Segment Start: DOCUMENT EXCERPT
It was a high school romance about a handsome popular football star who bets he can make the bookish handicapped girl fall in love with him, then ends up falling for her for real. The heroine’s name was Nathalie and she just so happened to suffer from the same condition I did. The guy was called Matt, a name I always found inexplicably attractive. (Incidentally, a few couple years later, I’d name the male protagonist of another manuscript Matt, but that’s another story.) Nathalie’s BFFs were homonyms of my then best friend’s names and bore a striking resemblance to their real physical appearance.

As you can tell, Bittersweet (its title) wasn’t wish fulfillment of self-inserty at all.

Yeah, I have no idea how I typed that with a straight face. It was crap. Complete total undiluted shit on paper.

This is not false modesty. Take a look at a line I wrote for a romantic scene:

“Green flames flickered behind peach curtains.”

Let me save you the torture of guessing—I was describing eyes.

I never finished Bittersweet, thank God. I dickered around with several out of sequence chapters, got bored and went back to writing Naruto fanfiction.

Not that it was much better either, mind you. My point is we all have skeletons in our closets. Overblown, violet sentences we pray to Christ above never crawl out of the seething turgid mess that is the Internet and/or our hard drives.

We improve. We strive to do better. I reread my old stuff sometimes for kicks, or simply to remind myself to never fucking ever describe eyelids as “peach curtains” again.
Segment End: DOCUMENT EXCERPT
Segment Start: RECORDS PROVIDED
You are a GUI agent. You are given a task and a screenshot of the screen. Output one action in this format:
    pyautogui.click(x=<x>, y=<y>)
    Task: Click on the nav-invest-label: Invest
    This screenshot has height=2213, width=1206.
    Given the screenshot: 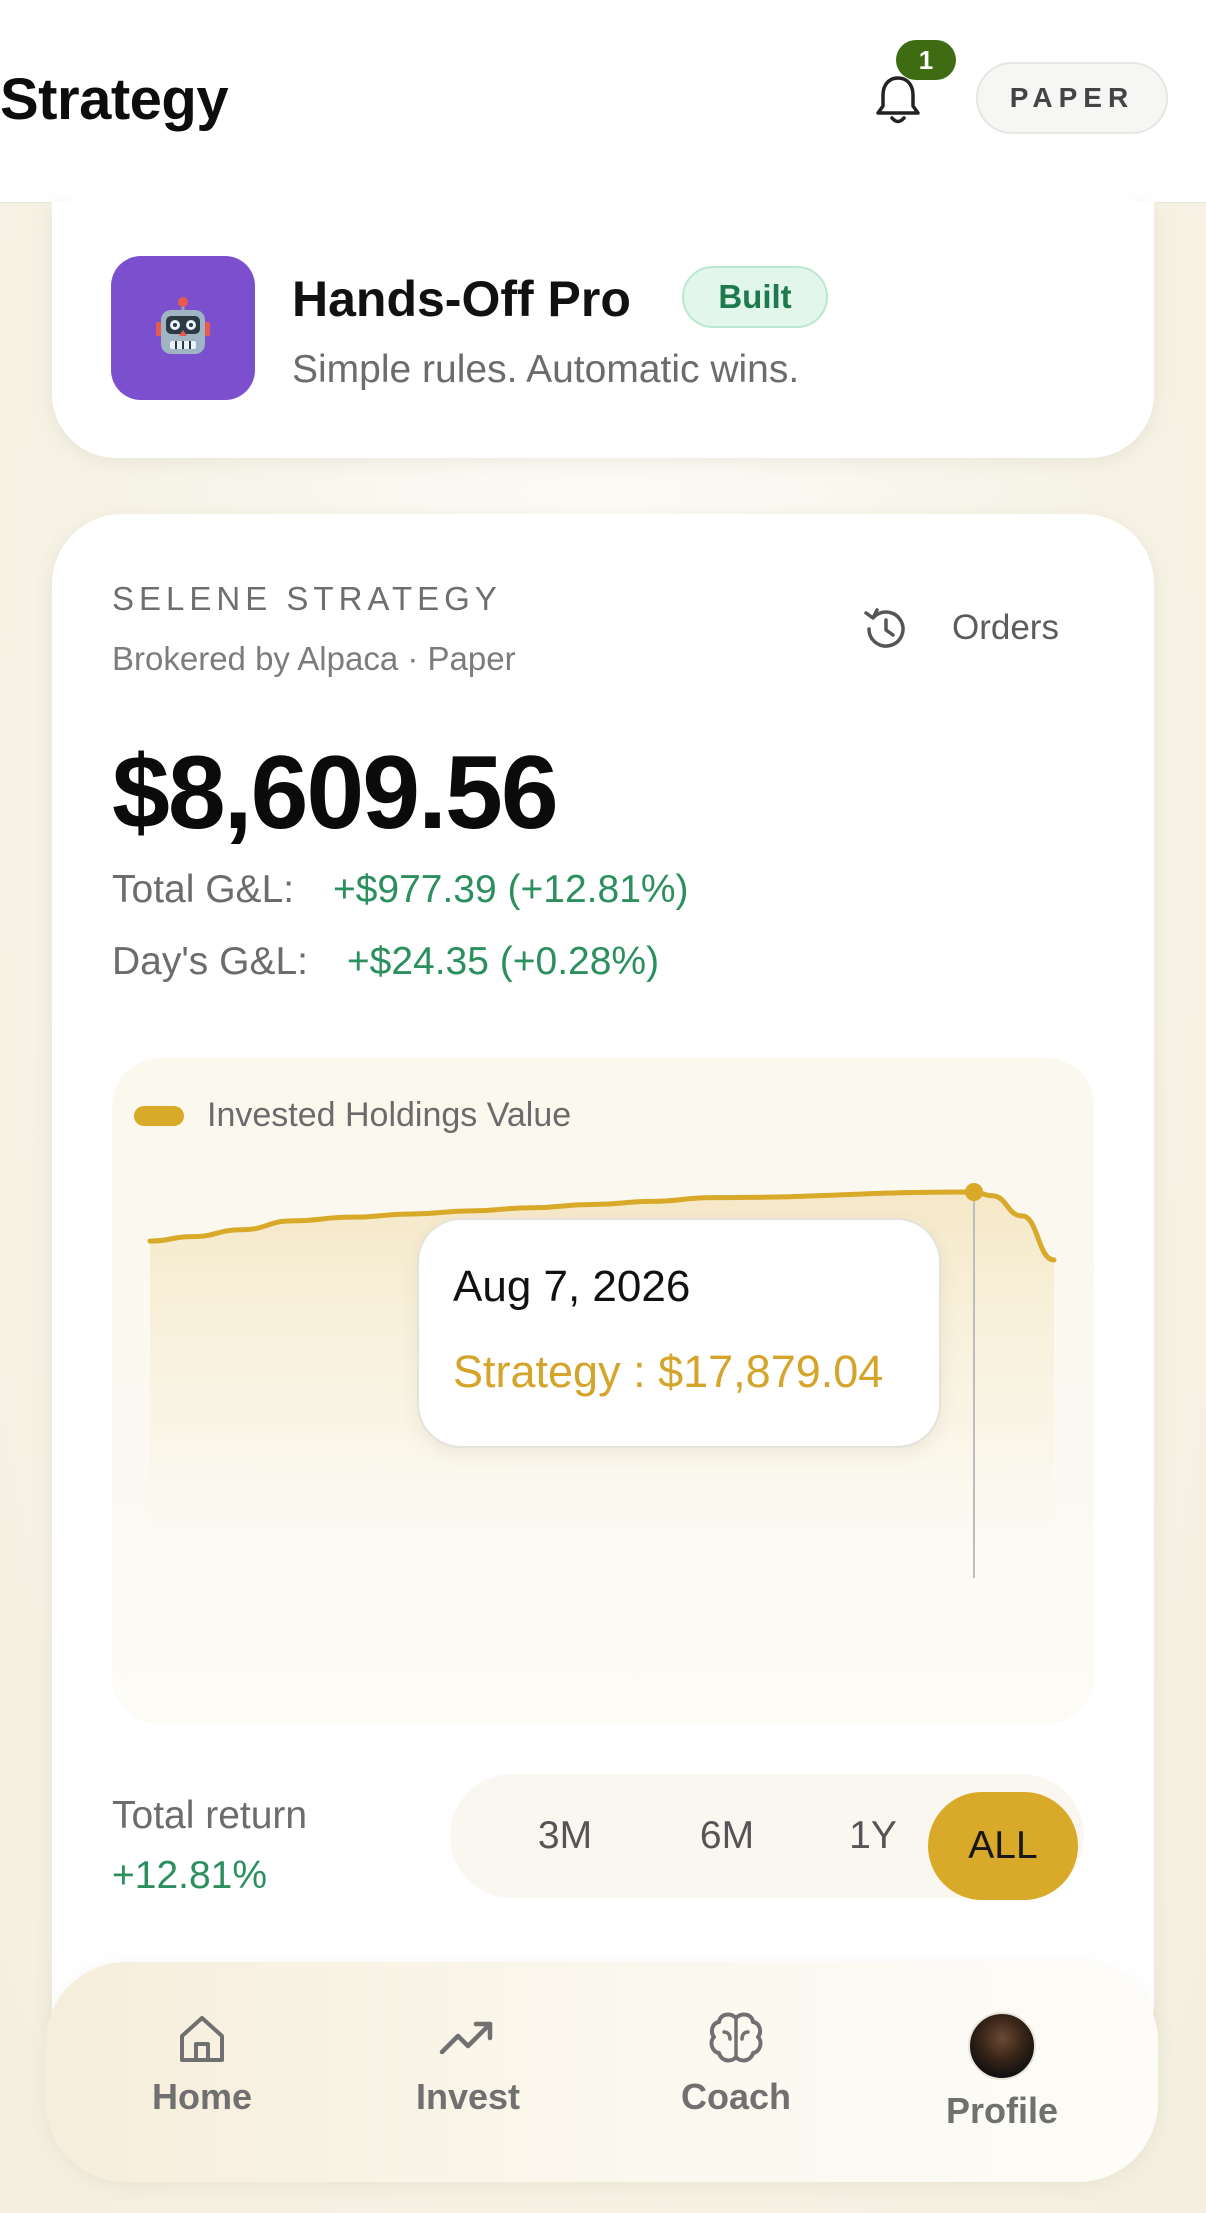 What is the action you would take?
    pyautogui.click(x=468, y=2096)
Segment End: RECORDS PROVIDED
## DIRECTIVE A:
Reproduce the passage from the piece about the unfinished manuscript between "This is not" and "was describing eyes.", inclusive.
## DIRECTIVE B:
List every character name and every title of a work that the piece about the unfinished manuscript mentions.
The items have no connection to the text.

## SOLUTION A:
This is not false modesty. Take a look at a line I wrote for a romantic scene:

“Green flames flickered behind peach curtains.”

Let me save you the torture of guessing—I was describing eyes.

## SOLUTION B:
Character names: Nathalie, Matt
Titles: Bittersweet, Naruto